Much of it is controlled by organised crime gangs who have links to drug smuggling, guns and violence.
They know full well the enormous profits that can be made from using people as a commodity.
And the added ‘bonus’ was, until recently, the risks for them were much lower.
Imagine the police response to a van being stopped on the motorway and found to contain drugs or firearms.
Those involved would undoubtedly face long prison sentences.
Now, picture the same van being stopped, only this time the driver is simply carrying half a dozen people.
The chances of being arrested are much less unless there are any firm suspicions that something’s amiss and the van would be allowed to go on its way. Except the people inside may well have been trafficked into the UK and are being forced to work.
That’s precisely why organised crime gangs have moved into human trafficking, modern slavery and labour exploitation; it’s lucrative and the risks are low.
Thankfully, that’s beginning to change. The criminal justice system is rising to the challenge of the threat posed by modern slavery and is fighting back.
It is estimated that there are between 10,000-13,000 slaves in the UK but there may be many more.
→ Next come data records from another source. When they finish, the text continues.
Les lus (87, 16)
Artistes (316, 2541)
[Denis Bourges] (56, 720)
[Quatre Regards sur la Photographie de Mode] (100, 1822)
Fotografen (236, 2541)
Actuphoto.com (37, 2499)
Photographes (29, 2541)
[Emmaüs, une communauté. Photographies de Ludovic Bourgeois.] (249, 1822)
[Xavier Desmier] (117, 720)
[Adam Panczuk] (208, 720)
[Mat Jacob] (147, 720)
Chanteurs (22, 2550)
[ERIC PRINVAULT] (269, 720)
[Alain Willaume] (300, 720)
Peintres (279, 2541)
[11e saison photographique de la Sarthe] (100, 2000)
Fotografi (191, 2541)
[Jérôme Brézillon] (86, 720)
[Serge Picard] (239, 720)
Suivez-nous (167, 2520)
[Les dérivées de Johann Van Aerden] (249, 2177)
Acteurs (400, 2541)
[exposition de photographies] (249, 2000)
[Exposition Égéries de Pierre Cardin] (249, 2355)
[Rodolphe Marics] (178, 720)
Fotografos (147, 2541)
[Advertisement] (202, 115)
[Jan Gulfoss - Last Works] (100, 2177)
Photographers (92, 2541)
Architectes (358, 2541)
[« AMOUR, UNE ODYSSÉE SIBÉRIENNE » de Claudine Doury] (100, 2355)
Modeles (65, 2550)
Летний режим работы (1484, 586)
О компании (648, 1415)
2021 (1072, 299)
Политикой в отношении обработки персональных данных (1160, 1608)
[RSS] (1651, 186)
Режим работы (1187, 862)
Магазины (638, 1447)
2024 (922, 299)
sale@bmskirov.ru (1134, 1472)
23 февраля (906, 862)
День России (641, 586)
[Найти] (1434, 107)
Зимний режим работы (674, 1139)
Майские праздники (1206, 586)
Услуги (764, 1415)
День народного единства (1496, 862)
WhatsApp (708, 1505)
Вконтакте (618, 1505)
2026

Slavery and labour exploitation has infiltrated legitimate supply chains from retail, construction, care homes and the food sector.
And yes, it’s also happening right now within the hotel and hospitality industry.
How do we know? Well, my organisation - the Gangmasters Licensing Authority (GLA) - has carried out risk analysis of labour exploitation across the UK. And our research shows the hospitality sector has been infiltrated by slavers and exploiters.
We know exploitation goes on within cleaning and hospitality and is prevalent amongst the Latin American community.
Although the majority of information appears to suggest this is a London centric problem, we believe it may be more widespread across the country.
These exploitative practices are happening within the hotel sector, particularly with contract cleaning and outsourced functions.
The complex supply chains which exist within the sector make it easier for traffickers and slavers to infiltrate and operate.
Thankfully, action is being taken and the Stop Slavery Hotel Industry Network - set up with the Shiva Foundation with the support and endorsement of the British Hospitality Association - to combat modern slavery in UK hotels - is in direct response to this threat.
It took the deaths of 23 cockle pickers in Morecambe Bay in 2004 to focus the nation fully on the extreme costs of severe worker exploitation. The tragedy on that freezing February night brought about new legislation that resulted in the creation of the Gangmasters Licensing Authority (GLA.)
Since then the GLA has sought to prevent the exploitation of vulnerable workers. However, the authority’s powers were limited and its remit restricted to the fresh produce sector – agriculture, horticulture, shellfish gathering and all associated processing and packaging.
Now, we are being given sweeping new powers and a broadened remit to investigate all forms of labour exploitation.
Our job is to protect vulnerable workers from exploitation and in May this year we will become the Gangmasters and Labour Abuse Authority (GLAA).
We will have specialist officers with police-style powers of arrest to investigate forced labour and human trafficking. But we will also look into other labour market offences for the first time – such as failure to pay National Minimum Wage (NMW) and breaches of the Employment Agency Act.
I’m confident the GLAA will have a major impact on disrupting and dismantling modern slavery networks that have established themselves within the UK.
In time, the Modern Slavery Act will become as familiar, and important, to employers as both the Health and Safety at Work Act and the Equality Act in ensuring their businesses fully comply with the law and the welfare of employees is looked after.
But enforcement alone won’t defeat the slavers and traffickers.
The only way we will rid ourselves of this repugnant practice is for it to become socially and morally unacceptable.
And that’s where you come in.
Whether you’re the owner of a small hotel, a licensee of a pub, or director at one of the world’s biggest hotel chains, you have a moral and ethical responsibility to prevent people from being forced to work.